● Given task:
Reproduce every one of the lines below verbatim, without any alteration.

Entries for locating words and elements:
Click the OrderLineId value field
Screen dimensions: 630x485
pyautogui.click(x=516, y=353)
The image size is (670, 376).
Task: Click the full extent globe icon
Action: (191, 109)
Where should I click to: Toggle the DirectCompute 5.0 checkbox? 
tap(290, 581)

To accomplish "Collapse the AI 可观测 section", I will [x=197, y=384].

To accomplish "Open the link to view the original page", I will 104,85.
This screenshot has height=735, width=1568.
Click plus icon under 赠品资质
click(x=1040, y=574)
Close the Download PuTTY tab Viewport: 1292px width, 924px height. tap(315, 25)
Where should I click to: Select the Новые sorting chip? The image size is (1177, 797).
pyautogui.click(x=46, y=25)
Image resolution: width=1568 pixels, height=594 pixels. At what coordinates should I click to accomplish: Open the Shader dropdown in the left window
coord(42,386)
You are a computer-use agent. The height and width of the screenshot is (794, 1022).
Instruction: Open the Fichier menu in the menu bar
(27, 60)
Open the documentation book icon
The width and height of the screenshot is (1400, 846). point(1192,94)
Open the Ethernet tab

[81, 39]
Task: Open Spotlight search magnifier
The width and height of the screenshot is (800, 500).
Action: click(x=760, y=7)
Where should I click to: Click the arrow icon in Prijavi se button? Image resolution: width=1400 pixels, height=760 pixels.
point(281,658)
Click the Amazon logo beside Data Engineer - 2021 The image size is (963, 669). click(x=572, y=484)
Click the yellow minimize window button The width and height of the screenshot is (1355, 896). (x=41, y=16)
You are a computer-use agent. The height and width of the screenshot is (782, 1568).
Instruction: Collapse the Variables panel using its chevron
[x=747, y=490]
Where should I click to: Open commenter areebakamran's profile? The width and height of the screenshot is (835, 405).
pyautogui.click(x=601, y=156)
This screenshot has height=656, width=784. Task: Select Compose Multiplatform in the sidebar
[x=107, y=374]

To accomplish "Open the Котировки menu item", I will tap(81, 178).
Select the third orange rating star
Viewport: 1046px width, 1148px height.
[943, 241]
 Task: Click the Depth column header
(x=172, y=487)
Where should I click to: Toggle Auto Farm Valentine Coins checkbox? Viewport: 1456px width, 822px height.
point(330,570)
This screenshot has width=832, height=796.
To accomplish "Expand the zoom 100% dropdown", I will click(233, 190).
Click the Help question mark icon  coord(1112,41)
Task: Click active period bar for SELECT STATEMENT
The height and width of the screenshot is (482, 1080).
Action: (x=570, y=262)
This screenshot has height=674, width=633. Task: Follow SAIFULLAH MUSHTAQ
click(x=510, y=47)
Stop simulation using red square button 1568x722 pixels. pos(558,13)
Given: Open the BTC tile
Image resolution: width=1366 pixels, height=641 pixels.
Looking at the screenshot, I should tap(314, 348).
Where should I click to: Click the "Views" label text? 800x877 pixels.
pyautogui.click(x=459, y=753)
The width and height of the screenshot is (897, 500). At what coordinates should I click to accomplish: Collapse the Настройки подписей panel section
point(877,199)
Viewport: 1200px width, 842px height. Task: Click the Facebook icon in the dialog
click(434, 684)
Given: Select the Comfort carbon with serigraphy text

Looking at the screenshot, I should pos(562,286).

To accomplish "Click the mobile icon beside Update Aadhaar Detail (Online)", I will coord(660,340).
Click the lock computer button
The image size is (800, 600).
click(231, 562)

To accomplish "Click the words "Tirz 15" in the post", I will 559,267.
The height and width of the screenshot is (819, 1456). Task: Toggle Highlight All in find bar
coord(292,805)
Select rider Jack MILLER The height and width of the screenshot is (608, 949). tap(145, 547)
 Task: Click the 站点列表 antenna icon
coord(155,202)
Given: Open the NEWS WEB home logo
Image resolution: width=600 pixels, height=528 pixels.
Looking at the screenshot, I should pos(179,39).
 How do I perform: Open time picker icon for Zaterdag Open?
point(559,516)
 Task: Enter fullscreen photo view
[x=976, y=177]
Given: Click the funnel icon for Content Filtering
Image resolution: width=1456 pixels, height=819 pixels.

● Solution:
Click the OrderLineId value field
Screen dimensions: 630x485
pyautogui.click(x=516, y=353)
The image size is (670, 376).
Task: Click the full extent globe icon
Action: (191, 109)
Where should I click to: Toggle the DirectCompute 5.0 checkbox? 
tap(290, 581)

To accomplish "Collapse the AI 可观测 section", I will [x=197, y=384].

To accomplish "Open the link to view the original page", I will 104,85.
This screenshot has height=735, width=1568.
Click plus icon under 赠品资质
click(x=1040, y=574)
Close the Download PuTTY tab Viewport: 1292px width, 924px height. tap(315, 25)
Where should I click to: Select the Новые sorting chip? The image size is (1177, 797).
pyautogui.click(x=46, y=25)
Image resolution: width=1568 pixels, height=594 pixels. At what coordinates should I click to accomplish: Open the Shader dropdown in the left window
coord(42,386)
You are a computer-use agent. The height and width of the screenshot is (794, 1022).
Instruction: Open the Fichier menu in the menu bar
(27, 60)
Open the documentation book icon
The width and height of the screenshot is (1400, 846). point(1192,94)
Open the Ethernet tab

[81, 39]
Task: Open Spotlight search magnifier
The width and height of the screenshot is (800, 500).
Action: click(x=760, y=7)
Where should I click to: Click the arrow icon in Prijavi se button? Image resolution: width=1400 pixels, height=760 pixels.
point(281,658)
Click the Amazon logo beside Data Engineer - 2021 The image size is (963, 669). click(x=572, y=484)
Click the yellow minimize window button The width and height of the screenshot is (1355, 896). (x=41, y=16)
You are a computer-use agent. The height and width of the screenshot is (782, 1568).
Instruction: Collapse the Variables panel using its chevron
[x=747, y=490]
Where should I click to: Open commenter areebakamran's profile? The width and height of the screenshot is (835, 405).
pyautogui.click(x=601, y=156)
This screenshot has height=656, width=784. Task: Select Compose Multiplatform in the sidebar
[x=107, y=374]

To accomplish "Open the Котировки menu item", I will tap(81, 178).
Select the third orange rating star
Viewport: 1046px width, 1148px height.
[943, 241]
 Task: Click the Depth column header
(x=172, y=487)
Where should I click to: Toggle Auto Farm Valentine Coins checkbox? Viewport: 1456px width, 822px height.
point(330,570)
This screenshot has width=832, height=796.
To accomplish "Expand the zoom 100% dropdown", I will click(233, 190).
Click the Help question mark icon  coord(1112,41)
Task: Click active period bar for SELECT STATEMENT
The height and width of the screenshot is (482, 1080).
Action: (x=570, y=262)
This screenshot has height=674, width=633. Task: Follow SAIFULLAH MUSHTAQ
click(x=510, y=47)
Stop simulation using red square button 1568x722 pixels. pos(558,13)
Given: Open the BTC tile
Image resolution: width=1366 pixels, height=641 pixels.
Looking at the screenshot, I should tap(314, 348).
Where should I click to: Click the "Views" label text? 800x877 pixels.
pyautogui.click(x=459, y=753)
The width and height of the screenshot is (897, 500). At what coordinates should I click to accomplish: Collapse the Настройки подписей panel section
point(877,199)
Viewport: 1200px width, 842px height. Task: Click the Facebook icon in the dialog
click(434, 684)
Given: Select the Comfort carbon with serigraphy text

Looking at the screenshot, I should pos(562,286).

To accomplish "Click the mobile icon beside Update Aadhaar Detail (Online)", I will coord(660,340).
Click the lock computer button
The image size is (800, 600).
click(231, 562)

To accomplish "Click the words "Tirz 15" in the post", I will 559,267.
The height and width of the screenshot is (819, 1456). Task: Toggle Highlight All in find bar
coord(292,805)
Select rider Jack MILLER The height and width of the screenshot is (608, 949). tap(145, 547)
 Task: Click the 站点列表 antenna icon
coord(155,202)
Given: Open the NEWS WEB home logo
Image resolution: width=600 pixels, height=528 pixels.
Looking at the screenshot, I should pos(179,39).
 How do I perform: Open time picker icon for Zaterdag Open?
point(559,516)
 Task: Enter fullscreen photo view
[x=976, y=177]
Given: Click the funnel icon for Content Filtering
Image resolution: width=1456 pixels, height=819 pixels.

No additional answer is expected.